After the workshop, it's time for both of you to go home. What will be the next steps for the project?

Apply for funding to realise the theatre production next year and transcribe the hours of interviews we took. We will also do more research ane read, among others, “Petit Pays”, Afrotopia by Felwine Sarr and books about african feminism by Oyeronke Oyewumi and Amina Mama.

Sophia and Lisa, you have already worked on the African continent in Nigeria and Tanzania, have now been to Rwanda for the first time. What is your first impression and is there something that you will especially remember?

People are softspoken and polite. As a Muzungu, you do not have to negotiate very hard to get a decent price for a Moto-taxi ride for example.
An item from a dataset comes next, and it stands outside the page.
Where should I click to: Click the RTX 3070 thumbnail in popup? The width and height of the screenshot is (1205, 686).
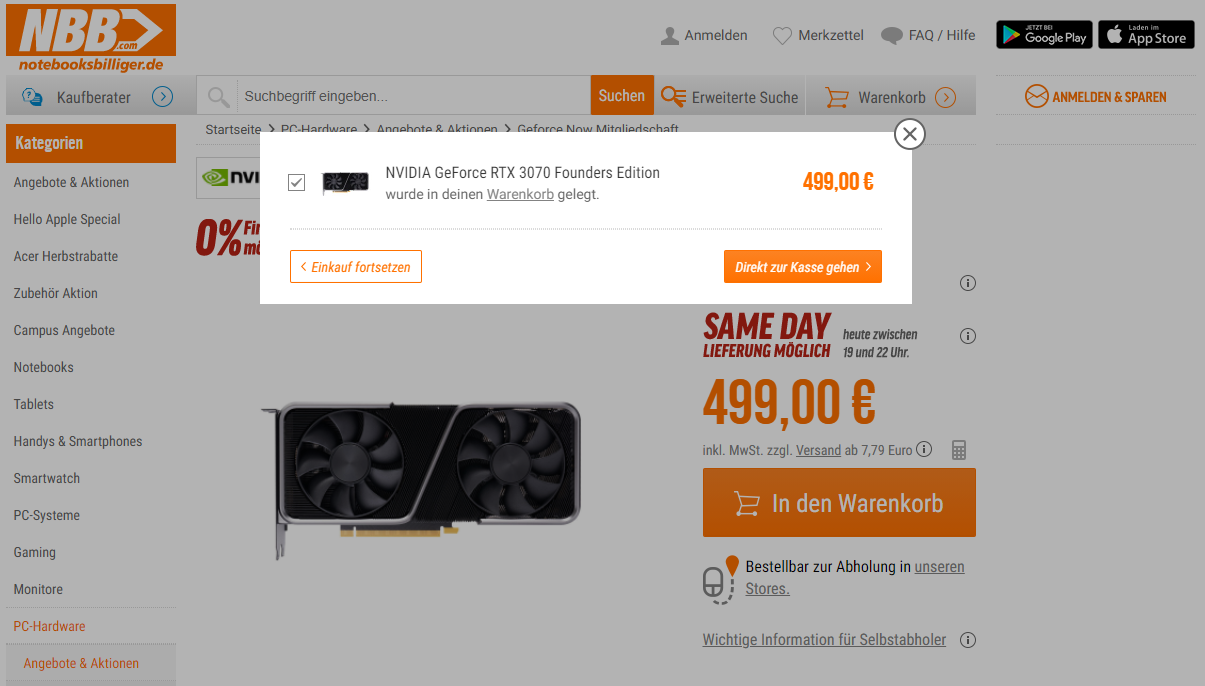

The city is exceptionally clean and well kept. We also felt very safe – in no other African city have we felt so safe walking around at night. What we found exceptional is that there is no street food and not much eating on the road side. Also that in some houses the kitchen seems to be separate and away from the house surprised us. When we learned that traditionally there was only 3 kinds of food grown here and cow milk was the primary 'food' it made sense. We ate twice at a small local place in Nyamirambo, beans and chapati and tea. The food was great. We also saw a performance by the lady drummers in Huye, which we will not forget: The power and joy and mastery of the  craft was stunning.
 
Many thanks for the interview and a safe journey home!